### [YOUR TASK]
Reproduce every line of the records below verbatim, leaving out the pictures.

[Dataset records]
::::::

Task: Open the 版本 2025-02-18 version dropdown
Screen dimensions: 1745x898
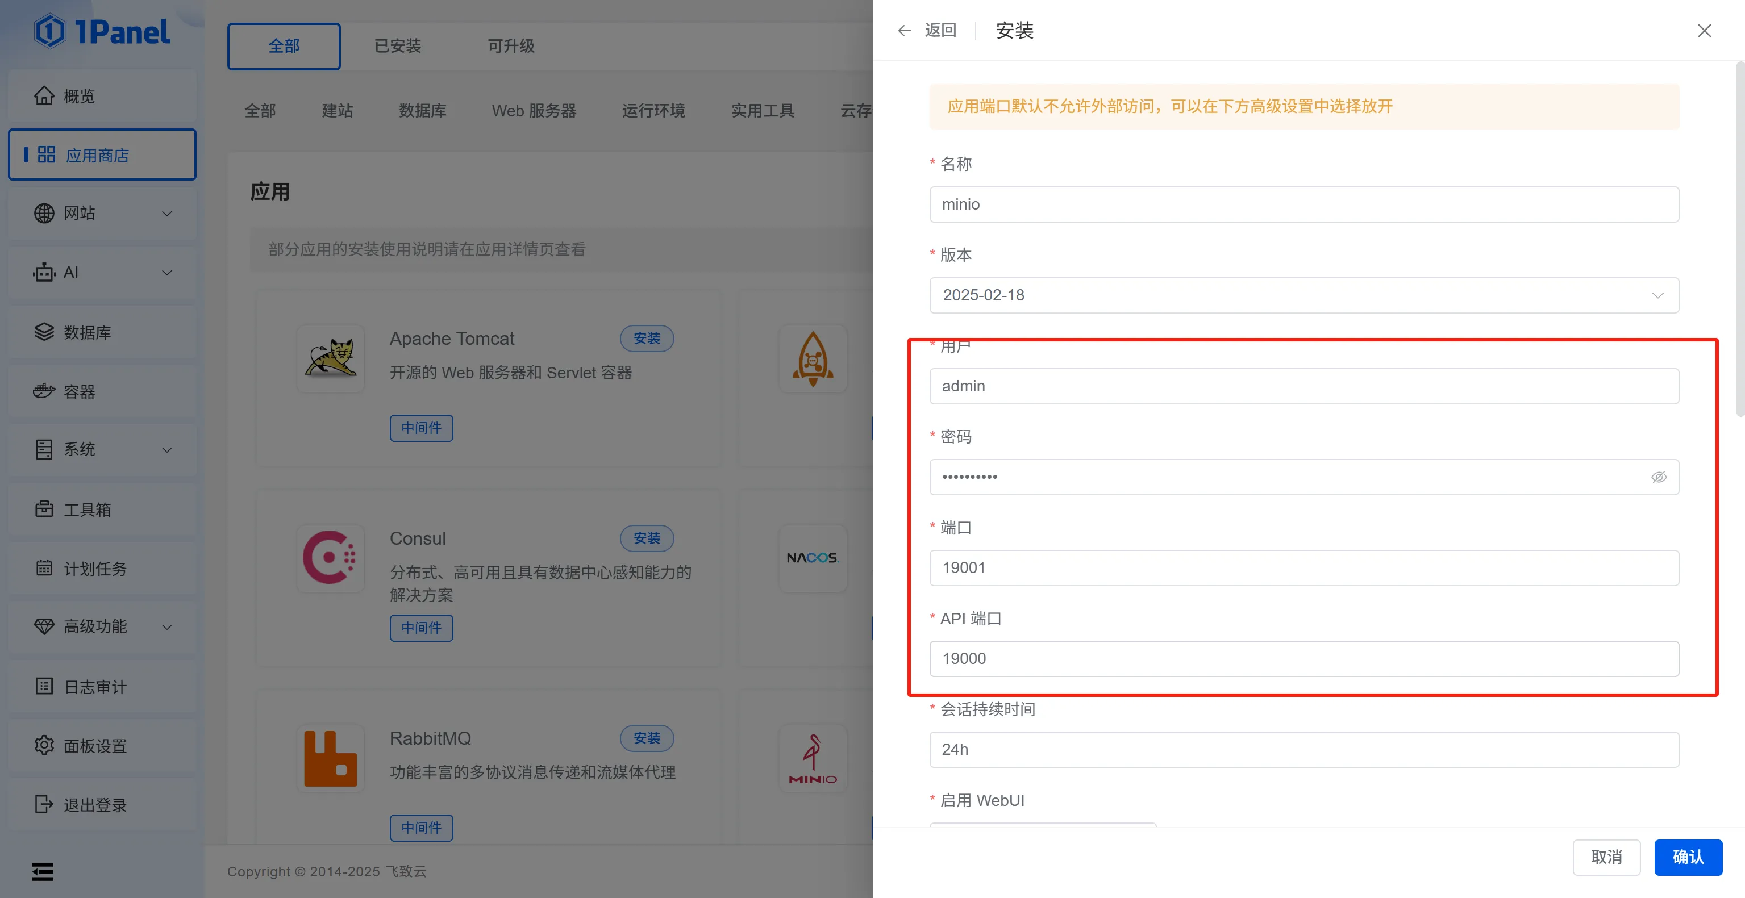Action: (1303, 295)
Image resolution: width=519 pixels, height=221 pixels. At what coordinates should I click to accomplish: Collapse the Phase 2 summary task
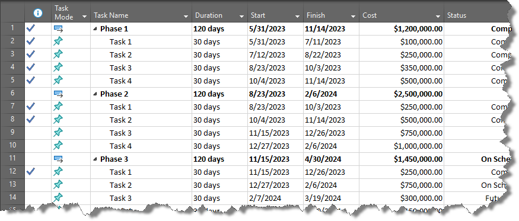click(95, 94)
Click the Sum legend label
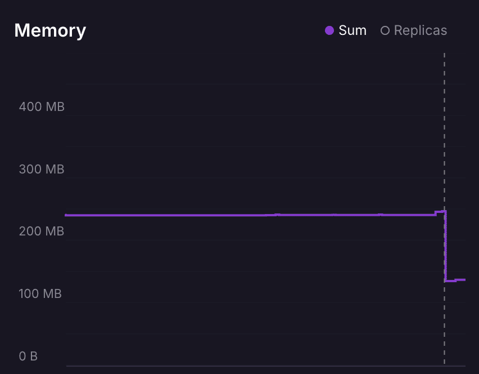The width and height of the screenshot is (479, 374). tap(353, 30)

::::::

### [ANSWER TO THIS TASK]
Task: Open the 版本 2025-02-18 version dropdown
Screen dimensions: 1745x898
Action: (1303, 295)
Image resolution: width=519 pixels, height=221 pixels. At what coordinates should I click to accomplish: Collapse the Phase 2 summary task
click(95, 94)
Click the Sum legend label
The width and height of the screenshot is (479, 374). tap(353, 30)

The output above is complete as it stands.